(Beginning of Extracted data)
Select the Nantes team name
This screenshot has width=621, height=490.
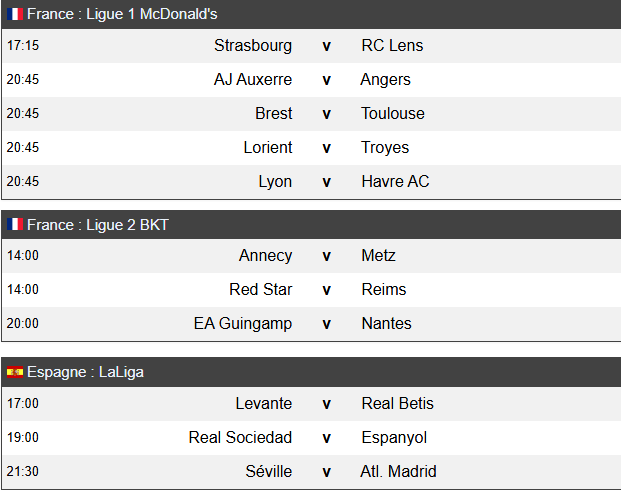(x=387, y=324)
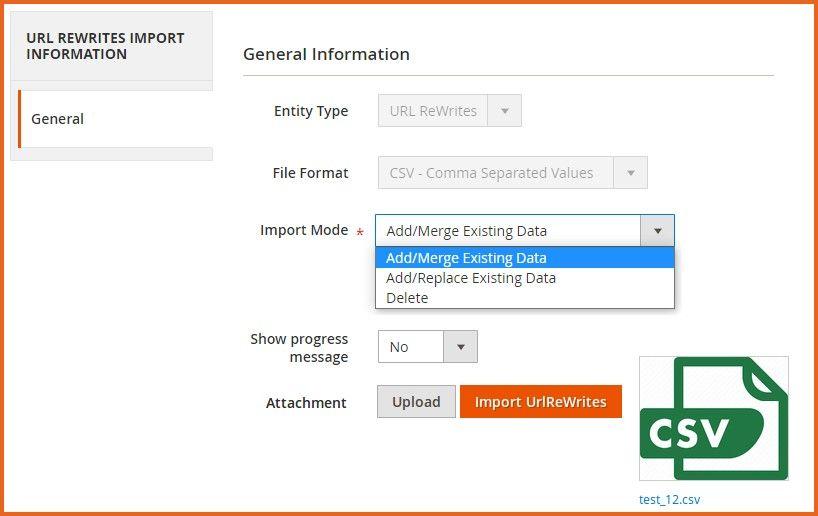Click the URL ReWrites entity type field
Image resolution: width=818 pixels, height=516 pixels.
point(433,111)
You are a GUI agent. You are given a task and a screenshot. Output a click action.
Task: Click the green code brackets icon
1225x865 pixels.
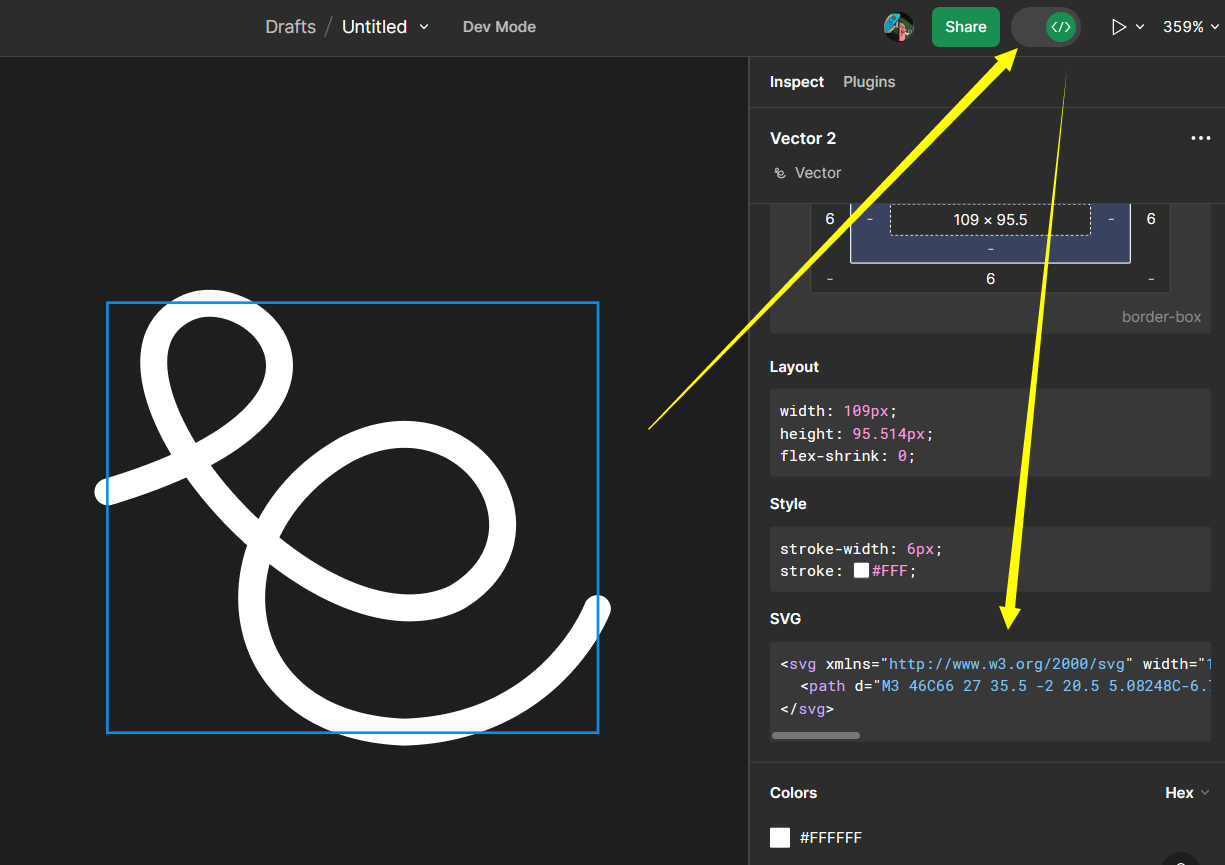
(End of Extracted data)
Restate the entries word for word, though any image they contain should not appear.

Select the Nantes team name
This screenshot has width=621, height=490.
(x=387, y=324)
Click the URL ReWrites entity type field
Image resolution: width=818 pixels, height=516 pixels.
point(433,111)
You are a GUI agent. You are given a task and a screenshot. Output a click action.
Task: Click the green code brackets icon
1225x865 pixels.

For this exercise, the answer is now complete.